We have a configuration file that is read and stored as a dictionary, e.g.

config = {'type': A, 'input': {'color': 'red', 'border': 'thick', 'shape': 'square'}}

Now we want to use this config object to create an instance of a class, say, Drawing_Class with the condition that if the type is ‘A’, the colour is always blue, and if the type is ‘B’ the shape is always a circle.

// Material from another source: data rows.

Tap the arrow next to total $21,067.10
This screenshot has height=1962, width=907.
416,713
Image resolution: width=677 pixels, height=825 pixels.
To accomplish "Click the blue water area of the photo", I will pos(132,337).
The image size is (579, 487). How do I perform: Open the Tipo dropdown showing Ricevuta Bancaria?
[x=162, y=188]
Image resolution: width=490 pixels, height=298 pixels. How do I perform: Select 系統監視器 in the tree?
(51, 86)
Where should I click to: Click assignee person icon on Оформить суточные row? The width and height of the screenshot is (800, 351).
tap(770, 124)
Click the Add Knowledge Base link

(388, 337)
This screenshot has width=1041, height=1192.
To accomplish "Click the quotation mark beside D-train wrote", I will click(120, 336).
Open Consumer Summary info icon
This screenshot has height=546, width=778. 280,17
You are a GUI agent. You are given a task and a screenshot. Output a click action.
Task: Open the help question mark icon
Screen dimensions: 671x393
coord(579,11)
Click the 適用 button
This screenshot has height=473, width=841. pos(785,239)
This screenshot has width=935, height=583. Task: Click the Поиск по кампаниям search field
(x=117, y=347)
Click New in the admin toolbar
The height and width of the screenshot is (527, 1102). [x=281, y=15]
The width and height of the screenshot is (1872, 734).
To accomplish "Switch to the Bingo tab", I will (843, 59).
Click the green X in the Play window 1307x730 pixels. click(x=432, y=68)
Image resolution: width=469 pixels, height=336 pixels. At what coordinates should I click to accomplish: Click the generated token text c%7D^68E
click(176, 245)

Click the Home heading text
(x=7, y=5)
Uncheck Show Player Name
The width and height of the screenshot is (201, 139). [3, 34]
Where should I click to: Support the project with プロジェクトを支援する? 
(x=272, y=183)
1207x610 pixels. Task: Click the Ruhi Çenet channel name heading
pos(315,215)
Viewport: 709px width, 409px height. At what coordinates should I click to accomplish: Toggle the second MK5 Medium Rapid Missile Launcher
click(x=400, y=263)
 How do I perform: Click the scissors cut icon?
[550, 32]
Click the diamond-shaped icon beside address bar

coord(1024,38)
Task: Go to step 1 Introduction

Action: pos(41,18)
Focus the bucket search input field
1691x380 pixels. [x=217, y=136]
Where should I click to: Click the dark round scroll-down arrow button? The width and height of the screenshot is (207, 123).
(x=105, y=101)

I have written a function to achieve this which seems very unpythonic, and was wondering if there is a better way to achieve my goal? Of course, in the example I’ve given one could just input the desired colour and shape in the configuration file, but the actual problem is more complex and that can’t be achieved.

Here is my function.

def drawing_dictionary(type):
    if type == 'A':
        value = config['inputs'].pop('color')
        output = drawing_function(**config['inputs'], colour='blue')
        config['input']['color'] = value

    if type == 'B':
        value = config['inputs'].pop('shape')
        output = drawing_function(**config['inputs'], shape='circle')
        config['input']['shape'] = value

    return output

It achieves what I need it to achieve, i.e. creating custom instances based on this configuration file, but in a way that seems very inelegant. Help would be much appreciated.

Solution

I like to use dicts to take the place of potentially-large if-elif blocks, so the first thing I would do is to create a lookup for the type names, containing the field name and default value for each type.

types = {
    "A": ("color", "blue"),
    "B": ("shape", "circle"),
}

I would also recommend copying the contents of the config table, rather than modifying it. This will keep you from accidentally modifying it, and also makes the function re-entrant. Here’s my version:

def drawing_dictionary(typename):
    key, default = types[typename]
    kwargs = config["inputs"].copy()
    kwargs[key] = default
    return drawing_function(**kwargs)

With this implementation, supporting a new type is as simple as adding a row in types, rather than defining a new if block.

Answered By – TallChuck

Answer Checked By – Mary Flores (BugsFixing Volunteer)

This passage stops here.